# REQUIREMENT
Pull out the whole reflection on 2008 below, word for word, changing nothing.
EXERCISE PASSAGE START
I’ve been sitting here on and off today reading many interesting posts that people have written looking back at 2008 and thinking ahead to 2009 which of course lead me to thinking about my own year. My therapist warns me against looking back too often as it leads to depression or looking forward too much as it often leads to anxiety. But today I am going to chance looking in both directions.
It was a year in which I read a lot of books though I didn’t keep track of them. I wish I had and I admire those that do. I wish had made lists of books and what I thought of them so later, when I wanted to discuss it with a friend, I would remember. Perhaps someday.
It was a year of mostly not writing. The not writing terrified me but the trying to survive took all I had. I’ve tried to keep in mind one of my favorite quotes from my birthday twin, Ernest Hemingway, "The world breaks everyone, and afterward, many are strong at the broken places." I am ready to be strong now.
It was a year that I spent many hours, days, weeks worrying over both of my children, the health and mental problems they have, and the fact that there is nothing I can do to make life any easier for either of them. I have cried a lot this year and it has all been for my children. I am ready to try and find a way to write about this pain, not around it.
EXERCISE PASSAGE END
INFORMATION START
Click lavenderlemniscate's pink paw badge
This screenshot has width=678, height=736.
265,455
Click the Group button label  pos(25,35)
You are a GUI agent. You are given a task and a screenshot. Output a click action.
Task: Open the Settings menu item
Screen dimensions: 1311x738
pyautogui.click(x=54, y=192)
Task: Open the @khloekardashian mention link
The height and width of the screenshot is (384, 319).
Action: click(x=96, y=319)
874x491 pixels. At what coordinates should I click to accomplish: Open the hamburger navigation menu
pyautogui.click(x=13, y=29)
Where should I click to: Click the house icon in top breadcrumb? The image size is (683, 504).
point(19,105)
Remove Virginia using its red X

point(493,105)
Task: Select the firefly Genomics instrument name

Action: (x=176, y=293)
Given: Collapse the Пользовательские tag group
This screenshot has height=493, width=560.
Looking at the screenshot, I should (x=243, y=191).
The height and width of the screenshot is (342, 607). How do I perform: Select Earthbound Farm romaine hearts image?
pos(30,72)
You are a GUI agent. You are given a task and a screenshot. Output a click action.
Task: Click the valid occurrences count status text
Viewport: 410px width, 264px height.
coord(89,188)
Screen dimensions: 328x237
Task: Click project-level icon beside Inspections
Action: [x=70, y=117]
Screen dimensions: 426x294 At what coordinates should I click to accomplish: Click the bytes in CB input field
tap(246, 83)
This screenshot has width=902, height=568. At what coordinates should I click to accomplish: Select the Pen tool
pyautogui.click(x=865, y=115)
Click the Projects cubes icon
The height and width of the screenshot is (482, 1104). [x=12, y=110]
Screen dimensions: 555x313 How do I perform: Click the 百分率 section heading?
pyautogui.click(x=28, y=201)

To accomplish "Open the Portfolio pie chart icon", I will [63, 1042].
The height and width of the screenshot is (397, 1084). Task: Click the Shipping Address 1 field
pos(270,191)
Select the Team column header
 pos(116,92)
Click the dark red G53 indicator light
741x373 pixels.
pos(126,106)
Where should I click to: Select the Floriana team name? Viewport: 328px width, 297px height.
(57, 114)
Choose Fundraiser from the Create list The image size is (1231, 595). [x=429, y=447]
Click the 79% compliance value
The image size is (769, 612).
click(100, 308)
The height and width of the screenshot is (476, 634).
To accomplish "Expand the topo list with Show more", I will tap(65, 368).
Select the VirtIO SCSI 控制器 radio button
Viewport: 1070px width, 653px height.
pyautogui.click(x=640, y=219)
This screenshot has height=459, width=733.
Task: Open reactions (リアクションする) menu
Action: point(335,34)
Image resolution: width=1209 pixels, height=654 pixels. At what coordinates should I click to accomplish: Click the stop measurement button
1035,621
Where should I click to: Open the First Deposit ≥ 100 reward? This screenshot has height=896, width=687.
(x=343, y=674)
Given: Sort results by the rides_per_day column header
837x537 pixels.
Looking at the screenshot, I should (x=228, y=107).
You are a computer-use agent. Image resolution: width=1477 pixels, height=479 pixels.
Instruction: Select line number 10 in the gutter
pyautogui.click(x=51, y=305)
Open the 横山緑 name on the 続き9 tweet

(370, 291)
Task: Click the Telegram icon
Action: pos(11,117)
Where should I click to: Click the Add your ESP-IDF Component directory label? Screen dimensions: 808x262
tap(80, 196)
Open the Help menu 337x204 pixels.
INFORMATION END
# OUTPUT FOR THIS EXERCISE
I’ve been sitting here on and off today reading many interesting posts that people have written looking back at 2008 and thinking ahead to 2009 which of course lead me to thinking about my own year. My therapist warns me against looking back too often as it leads to depression or looking forward too much as it often leads to anxiety. But today I am going to chance looking in both directions.
It was a year in which I read a lot of books though I didn’t keep track of them. I wish I had and I admire those that do. I wish had made lists of books and what I thought of them so later, when I wanted to discuss it with a friend, I would remember. Perhaps someday.
It was a year of mostly not writing. The not writing terrified me but the trying to survive took all I had. I’ve tried to keep in mind one of my favorite quotes from my birthday twin, Ernest Hemingway, "The world breaks everyone, and afterward, many are strong at the broken places." I am ready to be strong now.
It was a year that I spent many hours, days, weeks worrying over both of my children, the health and mental problems they have, and the fact that there is nothing I can do to make life any easier for either of them. I have cried a lot this year and it has all been for my children. I am ready to try and find a way to write about this pain, not around it.